1. **ID**: Unique identifier for each record (can be dropped as it's not useful for modeling).
2. **Customer_ID**: Unique identifier for customers (might be dropped for the same reason as ID).
3. **Month**: Month of the record, possibly related to time-based trends.
4. **Name**: Customer's name (typically irrelevant for modeling; likely dropped).
5. **Age**: Customer's age, a potential predictor of credit behavior.
6. **SSN**: Social Security Number (usually dropped as it’s sensitive and not useful for prediction).
7. **Occupation**: Type of occupation, likely categorical, useful for understanding financial behavior.
8. **Annual_Income**: Total annual income, a direct indicator of financial stability.
9. **Monthly_Inhand_Salary**: Monthly take-home salary, a key financial feature.
10. **Num_Bank_Accounts**: Number of bank accounts held by the customer.

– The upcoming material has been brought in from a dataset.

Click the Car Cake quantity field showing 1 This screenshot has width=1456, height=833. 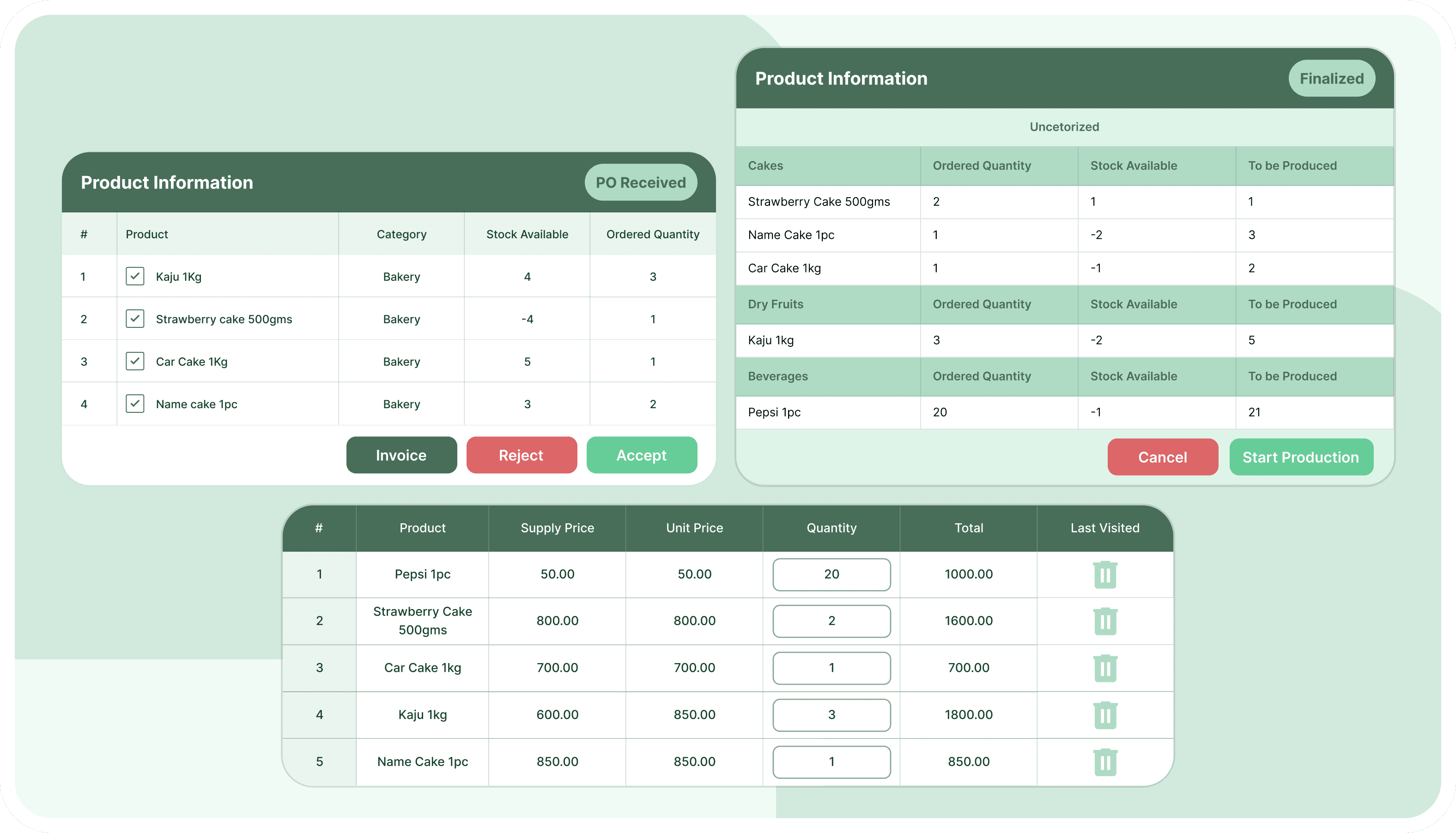coord(831,668)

11. **Num_Credit_Card**: Number of credit cards owned by the customer.
12. **Interest_Rate**: Applicable interest rate, potentially influencing financial behavior.
13. **Num_of_Loan**: Number of loans the customer holds.

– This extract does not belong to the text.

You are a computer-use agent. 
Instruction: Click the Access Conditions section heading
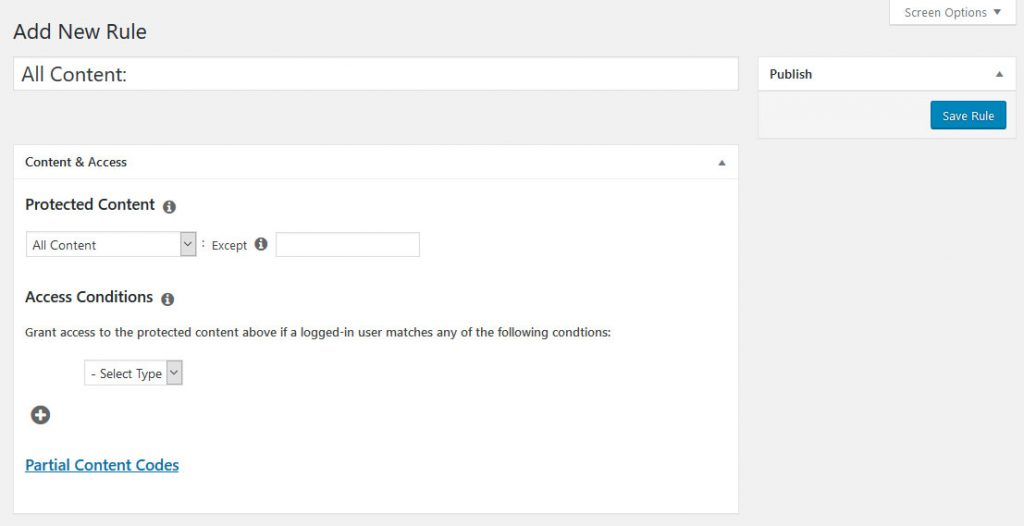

14. **Type_of_Loan**: Categorical feature describing the type of loan.
15. **Delay_from_due_date**: Days of delay in payment (useful for identifying credit risk).

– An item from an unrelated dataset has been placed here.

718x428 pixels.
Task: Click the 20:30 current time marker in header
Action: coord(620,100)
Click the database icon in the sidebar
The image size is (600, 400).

16. **Num_of_Delayed_Payment**: Number of delayed payments in the past.
17. **Changed_Credit_Limit**: Whether the credit limit has changed recently.
18. **Num_Credit_Inquiries**: Number of recent credit inquiries, which could indicate creditworthiness.
19. **Credit_Mix**: Describes the type of credit the customer holds (e.g., revolving, installment).
20. **Outstanding_Debt**: Total outstanding debt, a critical measure of financial health.
21. **Credit_Utilization_Ratio**: Ratio of used credit to available credit, an important indicator of credit risk.
22. **Credit_History_Age**: Age of the customer's credit history, indicating financial maturity.
23. **Payment_of_Min_Amount**: Indicator of whether the customer pays at least the minimum due.
24. **Total_EMI_per_month**: Total monthly EMI payments, indicating financial commitments.
25. **Amount_invested_monthly**: Amount the customer invests monthly, showing financial discipline.
26. **Payment_Behaviour**: Behavioral indicator of how the customer makes payments (categorical).
27. **Monthly_Balance**: Customer's monthly balance, a key indicator of financial stability.
28. **Credit_Score**: Target variable—customer's credit score (multiclass classification target).

---

* There are three credit scores that banks and credit card companies use to label their customers
  * Good
  * Standard
  * Poor

* A person with a good credit score will get loans from any bank and financial institution. For the task of Credit Score Classification, we need a labelled dataset with credit scores.

* Since the Credit_Score column is the target variable and it's missing from test_cs, that's expected for test data—it doesn't contain the target for predictions.